• Materials provided
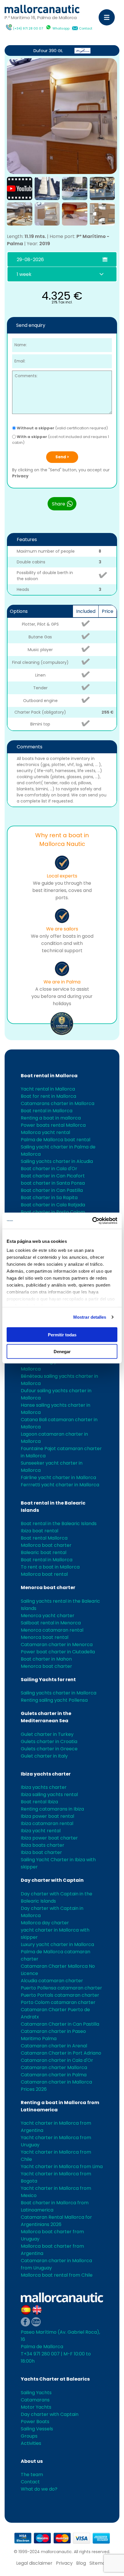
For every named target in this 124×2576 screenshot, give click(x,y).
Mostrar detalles (89, 1317)
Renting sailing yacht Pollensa (54, 1700)
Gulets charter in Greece (49, 1748)
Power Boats (35, 2421)
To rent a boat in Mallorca (50, 1567)
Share (59, 504)
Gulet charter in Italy (44, 1756)
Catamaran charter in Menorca (57, 1644)
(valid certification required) (62, 428)
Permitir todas (62, 1334)
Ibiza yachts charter (46, 1774)
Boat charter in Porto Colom (53, 1212)
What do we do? (39, 2489)
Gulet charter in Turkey (47, 1734)
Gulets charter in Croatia (49, 1741)
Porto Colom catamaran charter (58, 2002)
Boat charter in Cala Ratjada (53, 1204)
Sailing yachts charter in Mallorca (58, 1693)
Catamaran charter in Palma (54, 2074)
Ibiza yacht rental (41, 1830)
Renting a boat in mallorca (51, 1118)
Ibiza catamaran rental (47, 1823)
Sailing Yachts (36, 2392)
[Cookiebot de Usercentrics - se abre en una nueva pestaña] (92, 1221)
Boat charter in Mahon (46, 1659)
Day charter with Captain (52, 1880)
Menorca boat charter (48, 1587)
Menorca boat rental (44, 1637)
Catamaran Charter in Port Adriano (61, 2053)
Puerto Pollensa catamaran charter (61, 1988)
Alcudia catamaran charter (52, 1980)
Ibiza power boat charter (49, 1838)
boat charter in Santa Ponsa (53, 1183)
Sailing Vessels (37, 2428)
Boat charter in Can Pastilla (52, 1190)
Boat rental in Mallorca (49, 1075)
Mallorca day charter (45, 1922)
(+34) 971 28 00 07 (28, 28)
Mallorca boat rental (44, 1574)
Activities (31, 2443)
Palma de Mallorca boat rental (55, 1139)
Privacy (20, 476)
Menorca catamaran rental (52, 1630)
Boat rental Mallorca (44, 1538)
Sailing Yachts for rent (48, 1679)
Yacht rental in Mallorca (48, 1089)
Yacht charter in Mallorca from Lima (62, 2166)
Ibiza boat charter (41, 1852)
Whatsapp (60, 28)
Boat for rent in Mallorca (48, 1096)
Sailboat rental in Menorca (51, 1622)
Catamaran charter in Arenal (54, 2045)
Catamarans (35, 2400)
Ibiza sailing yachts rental (49, 1794)
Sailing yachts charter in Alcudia (57, 1161)
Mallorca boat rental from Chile (57, 2275)
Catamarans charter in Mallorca (57, 1103)
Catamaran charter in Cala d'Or (57, 2060)
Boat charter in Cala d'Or (49, 1168)
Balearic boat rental (43, 1552)
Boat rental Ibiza (39, 1801)
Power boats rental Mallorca (53, 1125)
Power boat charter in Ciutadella (58, 1651)
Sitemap (98, 2563)
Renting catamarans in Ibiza (52, 1809)
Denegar (62, 1351)
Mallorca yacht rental (45, 1132)
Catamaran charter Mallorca (54, 2067)
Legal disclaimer (34, 2563)
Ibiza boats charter (42, 1845)
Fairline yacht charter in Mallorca (58, 1477)
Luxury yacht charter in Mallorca (57, 1944)
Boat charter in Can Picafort (53, 1175)
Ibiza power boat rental (47, 1816)
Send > (62, 457)
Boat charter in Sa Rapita (49, 1197)
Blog (81, 2563)
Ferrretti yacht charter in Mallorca (60, 1484)
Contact (85, 28)
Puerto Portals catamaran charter (60, 1995)
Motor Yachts (36, 2407)
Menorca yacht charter (47, 1615)
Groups (29, 2436)
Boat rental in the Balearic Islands (59, 1523)
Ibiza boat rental (39, 1530)
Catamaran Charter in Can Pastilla (60, 2024)
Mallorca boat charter (46, 1545)
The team (32, 2474)
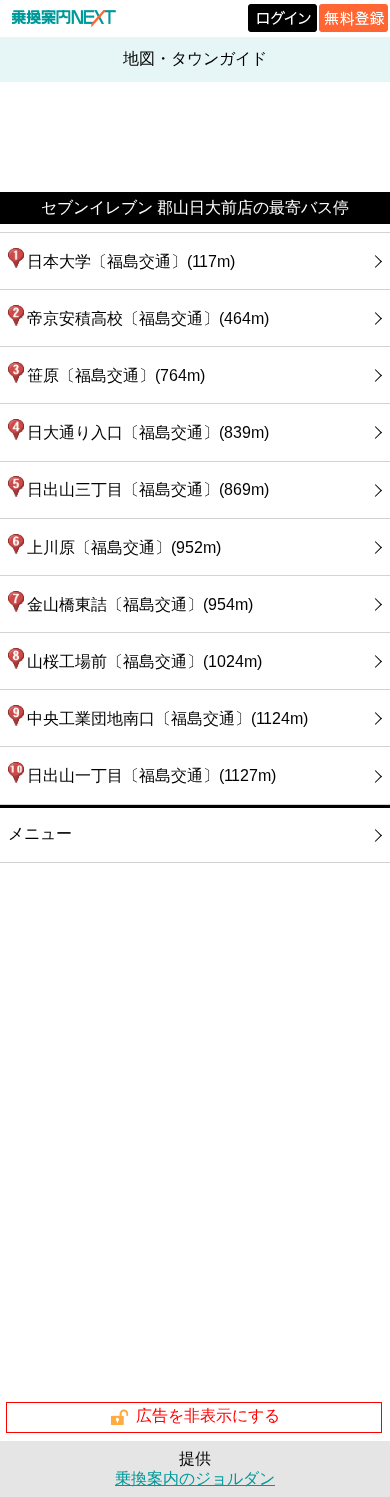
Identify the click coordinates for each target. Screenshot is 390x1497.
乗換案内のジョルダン (195, 1478)
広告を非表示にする (208, 1416)
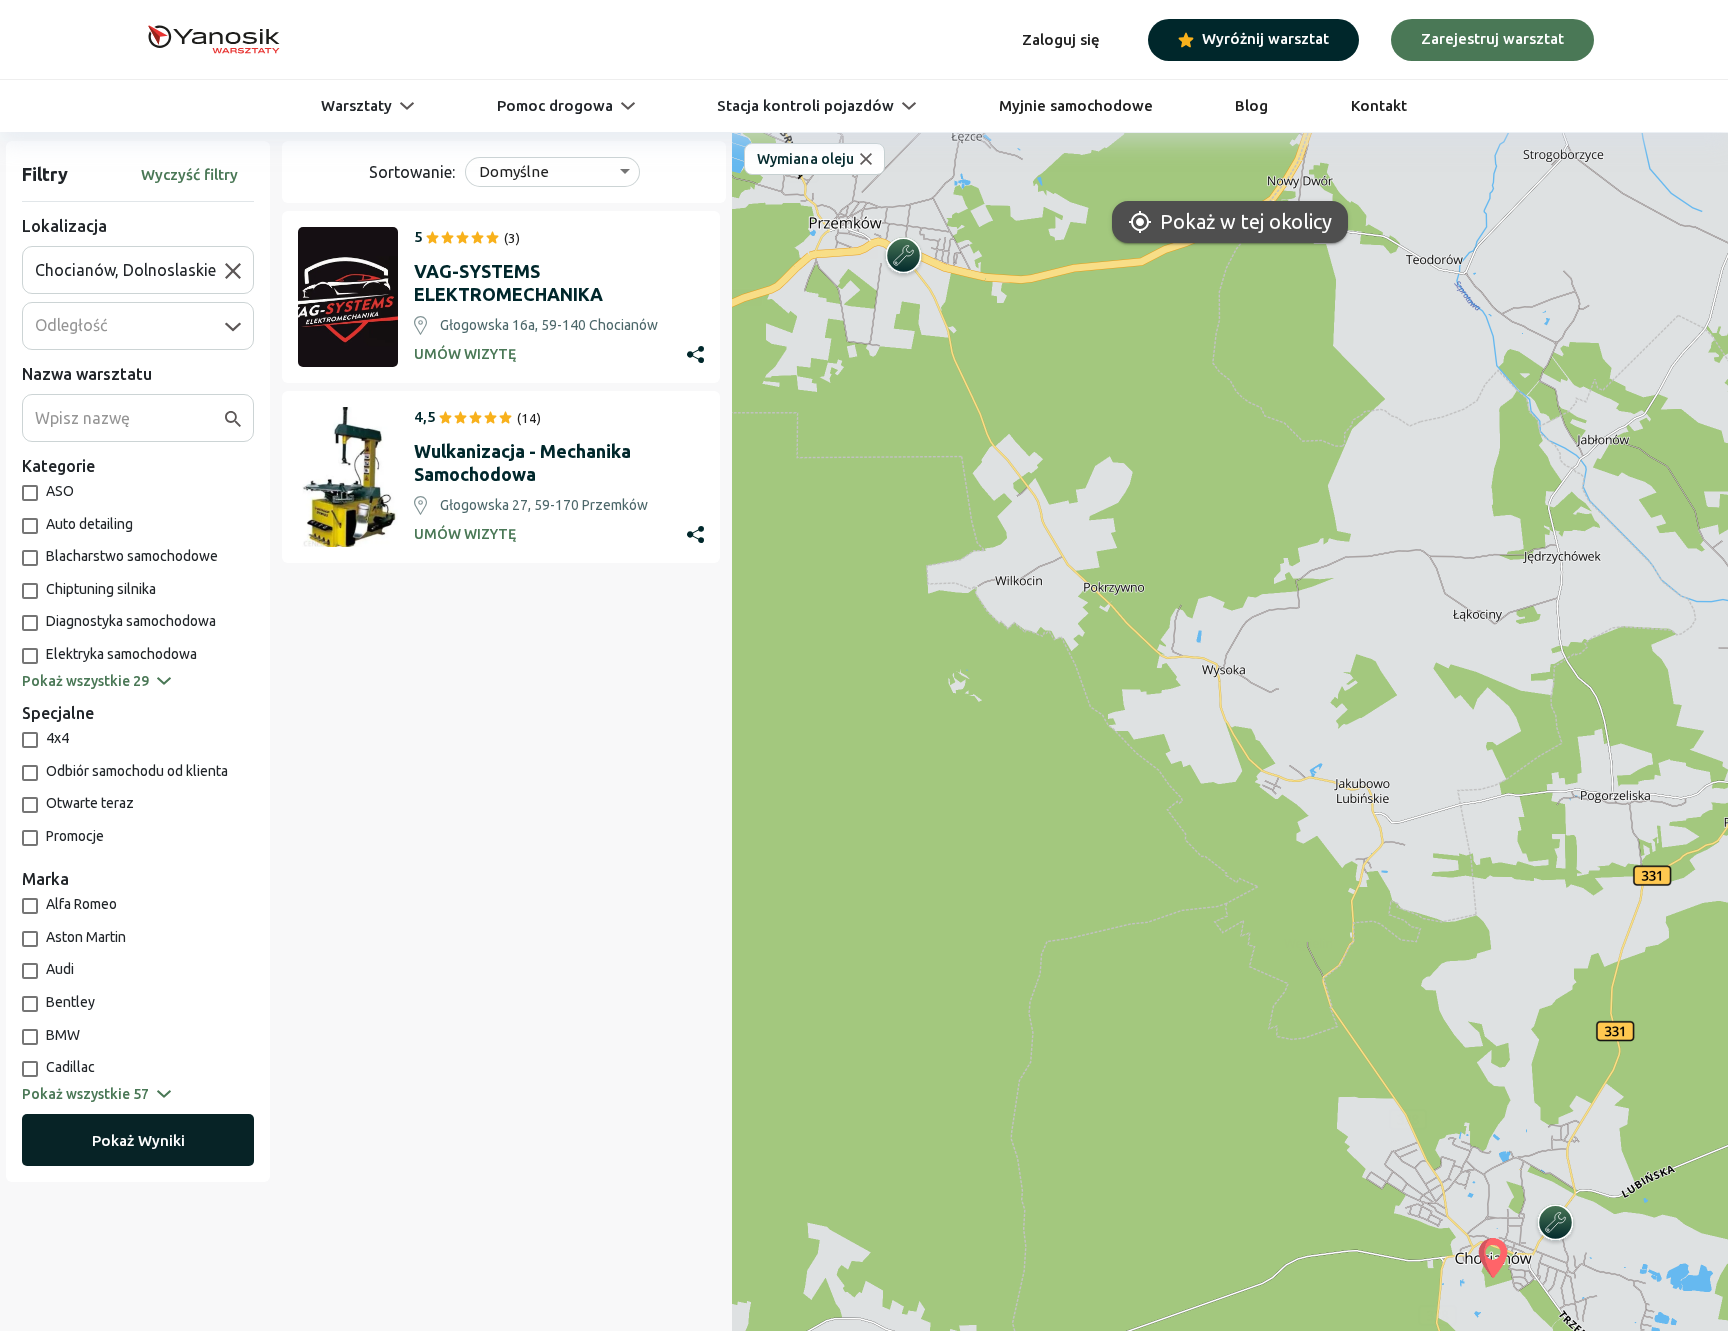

• Action item
Where the line holding "Ibiza yachts charter (46, 1774)" appears in the listing above, start reproducing exactly, and end with the line holding "Catamarans (35, 2400)".

• Written response
Ibiza yachts charter (46, 1774)
Boat charter in Porto Colom (53, 1212)
What do we do? (39, 2489)
Gulet charter in Turkey (47, 1734)
Gulets charter in Croatia (49, 1741)
Porto Colom catamaran charter (58, 2002)
Boat charter in Cala Ratjada (53, 1204)
Sailing yachts charter in Mallorca (58, 1693)
Catamaran charter in Palma (54, 2074)
Ibiza yacht rental (41, 1830)
Renting a boat in mallorca (51, 1118)
Ibiza catamaran rental (47, 1823)
Sailing Yachts (36, 2392)
[Cookiebot de Usercentrics - se abre en una nueva pestaña] (92, 1221)
Boat charter in Mahon (46, 1659)
Day charter with Captain (52, 1880)
Menorca boat charter (48, 1587)
Menorca boat rental (44, 1637)
Catamaran Charter in Port Adriano (61, 2053)
Puerto Pollensa catamaran charter (61, 1988)
Alcudia catamaran charter (52, 1980)
Ibiza power boat charter (49, 1838)
boat charter in Santa Ponsa (53, 1183)
Sailing Vessels (37, 2428)
Boat charter in Can Pastilla (52, 1190)
Boat rental in Mallorca (49, 1075)
Mallorca day charter (45, 1922)
(+34) 971 28 00 07 (28, 28)
Mallorca boat rental (44, 1574)
Activities (31, 2443)
Palma de Mallorca boat rental (55, 1139)
Privacy (20, 476)
Menorca catamaran rental (52, 1630)
Boat rental Mallorca (44, 1538)
Sailing Yachts for rent (48, 1679)
Yacht rental in Mallorca (48, 1089)
Yacht charter in Mallorca from Lima (62, 2166)
Ibiza boat charter (41, 1852)
Whatsapp (60, 28)
Boat for rent in Mallorca (48, 1096)
Sailboat rental in Menorca (51, 1622)
Catamaran charter in Arenal (54, 2045)
Catamarans (35, 2400)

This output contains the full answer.